TASK TO COMPLETE:
Please copy out the entries below again, switching every "Viewport" to "Window size" and keeping everything else the same.

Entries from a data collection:
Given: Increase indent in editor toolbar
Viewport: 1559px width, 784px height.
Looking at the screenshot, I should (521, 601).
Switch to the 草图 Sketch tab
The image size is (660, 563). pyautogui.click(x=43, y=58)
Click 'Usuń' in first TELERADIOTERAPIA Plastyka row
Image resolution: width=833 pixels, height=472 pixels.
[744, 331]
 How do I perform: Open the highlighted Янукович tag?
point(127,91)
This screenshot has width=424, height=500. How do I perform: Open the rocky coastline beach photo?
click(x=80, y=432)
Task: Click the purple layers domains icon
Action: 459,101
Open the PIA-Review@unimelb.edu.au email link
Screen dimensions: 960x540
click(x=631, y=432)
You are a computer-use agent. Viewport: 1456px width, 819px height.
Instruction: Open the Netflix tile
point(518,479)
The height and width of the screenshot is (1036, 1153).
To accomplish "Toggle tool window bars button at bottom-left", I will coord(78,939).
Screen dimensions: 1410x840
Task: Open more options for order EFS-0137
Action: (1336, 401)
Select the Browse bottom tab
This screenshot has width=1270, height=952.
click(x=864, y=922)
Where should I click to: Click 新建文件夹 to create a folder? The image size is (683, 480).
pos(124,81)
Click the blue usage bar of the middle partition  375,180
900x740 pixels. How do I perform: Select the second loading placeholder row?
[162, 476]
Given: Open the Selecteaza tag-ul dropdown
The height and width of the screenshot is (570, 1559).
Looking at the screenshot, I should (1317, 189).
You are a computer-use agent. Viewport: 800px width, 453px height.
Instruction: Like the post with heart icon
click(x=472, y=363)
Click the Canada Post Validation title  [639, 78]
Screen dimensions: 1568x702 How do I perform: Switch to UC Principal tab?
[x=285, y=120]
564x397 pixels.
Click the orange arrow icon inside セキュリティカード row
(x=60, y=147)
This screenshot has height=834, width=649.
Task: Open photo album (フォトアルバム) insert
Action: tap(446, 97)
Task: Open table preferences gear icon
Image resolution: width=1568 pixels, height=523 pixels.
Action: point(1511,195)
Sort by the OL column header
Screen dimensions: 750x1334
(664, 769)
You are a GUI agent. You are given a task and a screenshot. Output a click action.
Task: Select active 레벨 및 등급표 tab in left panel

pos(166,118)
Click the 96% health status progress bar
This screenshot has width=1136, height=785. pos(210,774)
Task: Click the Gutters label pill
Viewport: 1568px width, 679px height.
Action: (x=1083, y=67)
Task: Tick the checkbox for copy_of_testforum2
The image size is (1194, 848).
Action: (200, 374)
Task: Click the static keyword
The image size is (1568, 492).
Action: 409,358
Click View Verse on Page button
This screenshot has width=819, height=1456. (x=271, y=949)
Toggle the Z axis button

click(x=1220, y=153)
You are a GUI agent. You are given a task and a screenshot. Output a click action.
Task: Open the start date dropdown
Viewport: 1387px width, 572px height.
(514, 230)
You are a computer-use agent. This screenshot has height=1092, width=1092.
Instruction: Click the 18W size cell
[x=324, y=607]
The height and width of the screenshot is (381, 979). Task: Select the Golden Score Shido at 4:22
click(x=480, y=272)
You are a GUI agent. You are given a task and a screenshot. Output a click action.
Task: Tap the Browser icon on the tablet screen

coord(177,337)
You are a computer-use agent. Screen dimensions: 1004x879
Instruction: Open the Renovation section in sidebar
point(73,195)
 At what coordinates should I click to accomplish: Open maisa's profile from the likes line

THE SOLUTION:
Given: Increase indent in editor toolbar
Window size: 1559px width, 784px height.
Looking at the screenshot, I should (521, 601).
Switch to the 草图 Sketch tab
The image size is (660, 563). pyautogui.click(x=43, y=58)
Click 'Usuń' in first TELERADIOTERAPIA Plastyka row
Image resolution: width=833 pixels, height=472 pixels.
[744, 331]
 How do I perform: Open the highlighted Янукович tag?
point(127,91)
This screenshot has width=424, height=500. How do I perform: Open the rocky coastline beach photo?
click(x=80, y=432)
Task: Click the purple layers domains icon
Action: 459,101
Open the PIA-Review@unimelb.edu.au email link
Screen dimensions: 960x540
click(x=631, y=432)
You are a computer-use agent. Window size: 1456px width, 819px height.
Instruction: Open the Netflix tile
point(518,479)
The height and width of the screenshot is (1036, 1153).
To accomplish "Toggle tool window bars button at bottom-left", I will coord(78,939).
Screen dimensions: 1410x840
Task: Open more options for order EFS-0137
Action: (1336, 401)
Select the Browse bottom tab
This screenshot has width=1270, height=952.
click(x=864, y=922)
Where should I click to: Click 新建文件夹 to create a folder? The image size is (683, 480).
pos(124,81)
Click the blue usage bar of the middle partition  375,180
900x740 pixels. How do I perform: Select the second loading placeholder row?
[162, 476]
Given: Open the Selecteaza tag-ul dropdown
The height and width of the screenshot is (570, 1559).
Looking at the screenshot, I should (1317, 189).
You are a computer-use agent. Window size: 800px width, 453px height.
Instruction: Like the post with heart icon
click(x=472, y=363)
Click the Canada Post Validation title  [639, 78]
Screen dimensions: 1568x702 How do I perform: Switch to UC Principal tab?
[x=285, y=120]
564x397 pixels.
Click the orange arrow icon inside セキュリティカード row
(x=60, y=147)
This screenshot has height=834, width=649.
Task: Open photo album (フォトアルバム) insert
Action: tap(446, 97)
Task: Open table preferences gear icon
Image resolution: width=1568 pixels, height=523 pixels.
Action: point(1511,195)
Sort by the OL column header
Screen dimensions: 750x1334
(664, 769)
You are a GUI agent. You are given a task and a screenshot. Output a click action.
Task: Select active 레벨 및 등급표 tab in left panel

pos(166,118)
Click the 96% health status progress bar
This screenshot has width=1136, height=785. pos(210,774)
Task: Click the Gutters label pill
Window size: 1568px width, 679px height.
Action: (x=1083, y=67)
Task: Tick the checkbox for copy_of_testforum2
The image size is (1194, 848).
Action: (200, 374)
Task: Click the static keyword
The image size is (1568, 492).
Action: 409,358
Click View Verse on Page button
This screenshot has width=819, height=1456. (x=271, y=949)
Toggle the Z axis button

click(x=1220, y=153)
You are a GUI agent. You are given a task and a screenshot. Output a click action.
Task: Open the start date dropdown
Window size: 1387px width, 572px height.
(514, 230)
You are a computer-use agent. This screenshot has height=1092, width=1092.
Instruction: Click the 18W size cell
[x=324, y=607]
The height and width of the screenshot is (381, 979). Task: Select the Golden Score Shido at 4:22
click(x=480, y=272)
You are a GUI agent. You are given a task and a screenshot. Output a click action.
Task: Tap the Browser icon on the tablet screen

coord(177,337)
You are a computer-use agent. Screen dimensions: 1004x879
Instruction: Open the Renovation section in sidebar
point(73,195)
 At what coordinates should I click to accomplish: Open maisa's profile from the likes line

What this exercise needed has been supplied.